Index Level at Review Date | Index Level Appreciation/ Depreciation at Review Date | Total Return at First Review Date | Total Return at Second Review Date | Total Return at Third Review Date | Total Return at Final Review Date |
1,657.80 | 80% | 5.35% | 10.70% | 16.05% | 21.40% |
1,565.70 | 70% | 5.35% | 10.70% | 16.05% | 21.40% |
1,473.60 | 60% | 5.35% | 10.70% | 16.05% | 21.40% |
1,381.50 | 50% | T | 10.70% | 16.05% | 21.40% |
1,289.40 | 40% | 5.35% | 10.70% | 16.05% | 21.40% |
1,197.30 | 30% | 5.35% | 10.70% | 16.05% | 21.40% |
1,105.20 | 20% | 5.35% | 10.70% | 16.05% | 21.40% |
1,013.10 | 10% | 5.35% | 10.70% | 16.05% | 21.40% |
921.00 | 0% | 5.35% | 10.70% | 16.05% | 21.40% |
911.79 | -0.1% | 5.35% | 10.70% | N/A | 0.00% |
874.95 | -5.0% | 5.35% | 10.70% | N/A | 0.00% |
828.90 | -10% | 5.35% | 10.70% | N/A | 0.00% |
782.85 | -15% | N/A | N/A | N/A | -5.56% |
736.80 | -20% | N/A | N/A | N/A | -11.11% |
644.70 | -30% | N/A | N/A | N/A | -22.22% |
552.60 | -40% | N/A | N/A | N/A | -33.33% |
460.50 | -50% | N/A | N/A | N/A | -44.44% |
368.40 | -60% | N/A | N/A | N/A | -55.56% |
276.30 | -70% | N/A | N/A | N/A | -66.67% |
184.20 | -80% | N/A | N/A | N/A | -77.78% |
92.10 | -90% | N/A | N/A | N/A | -88.89% |
0.00 | -100% | N/A | N/A | N/A | -100.00% |
The following examples illustrate how the total returns set forth in the table above are calculated.

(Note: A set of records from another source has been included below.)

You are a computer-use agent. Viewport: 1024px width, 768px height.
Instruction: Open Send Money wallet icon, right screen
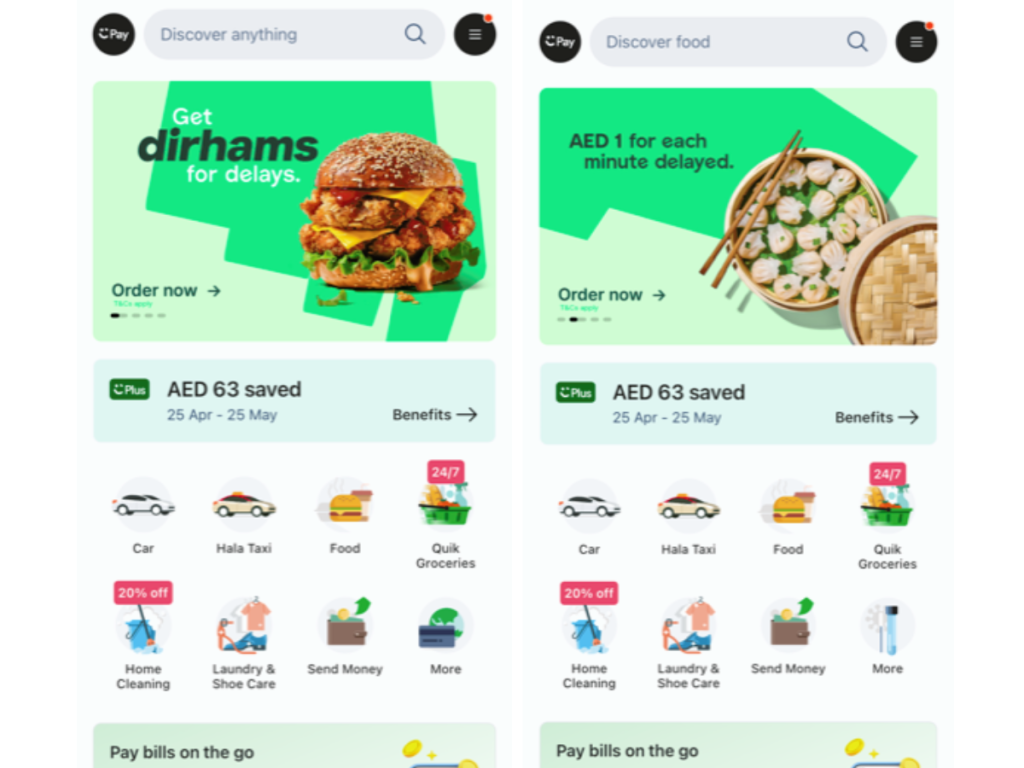pyautogui.click(x=788, y=626)
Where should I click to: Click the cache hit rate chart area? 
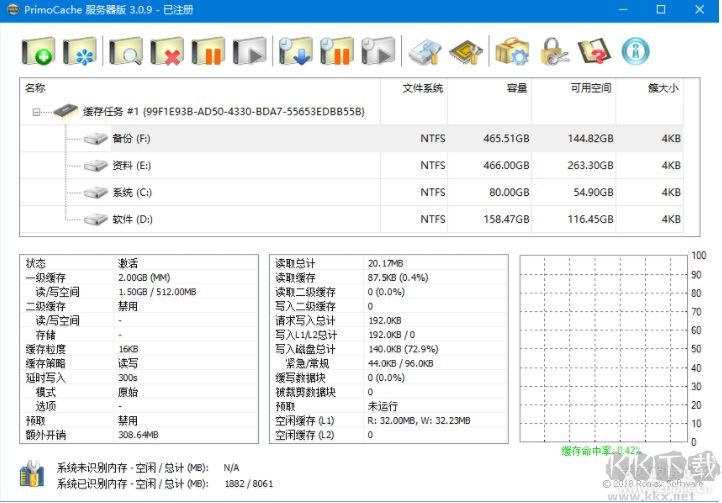(x=601, y=348)
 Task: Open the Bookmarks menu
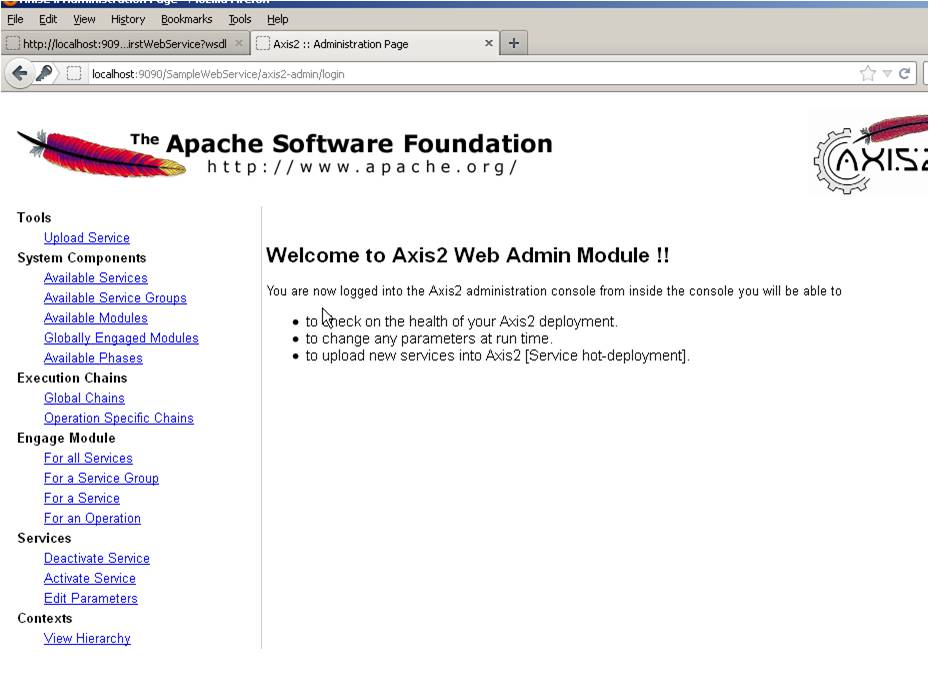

Example 1: The level of the Index increases from the Initial Index Level of 921.00 to an Index closing level of 1,013.10 on the first Review Date. Because the Index closing level on the first Review Date of 1,013.10 is greater than the Call Level of 828.90, the notes are automatically called, and the investor receives a single payment of $1,053.50 per $1,000 face amount of notes. There will be no further payments on the notes.
Example 2: The level of the Index decreases from the Initial Index Level of 921.00 to an Index closing level of 874.95 on the first Review Date. Because the Index closing level on the first Review Date of 874.95 is greater than the Call Level of 828.90, the notes are automatically called, and the investor receives a single payment of $1,053.50 per $1,000 face amount of notes. There will be no further payments on the notes.
Example 3: The level of the Index decreases from the Initial Index Level of 921.00 to an Index closing level of 736.80 on the first Review Date, 782.85 on the second Review Date, 828.90 on the third Review Date and 921.00 on the final Review Date. Because (a) the Index closing levels of 736.80 on the first Review Date, 782.85 on the second Review Date and 828.90 on the third Review Date were less than their applicable Call Levels, and (b) the Index closing level on the final Review Date of 921.00 was equal to its applicable Call Level, the notes are called on the final Review Date, and the investor receives a single payment of $1,214.00 per $1,000 face amount of notes.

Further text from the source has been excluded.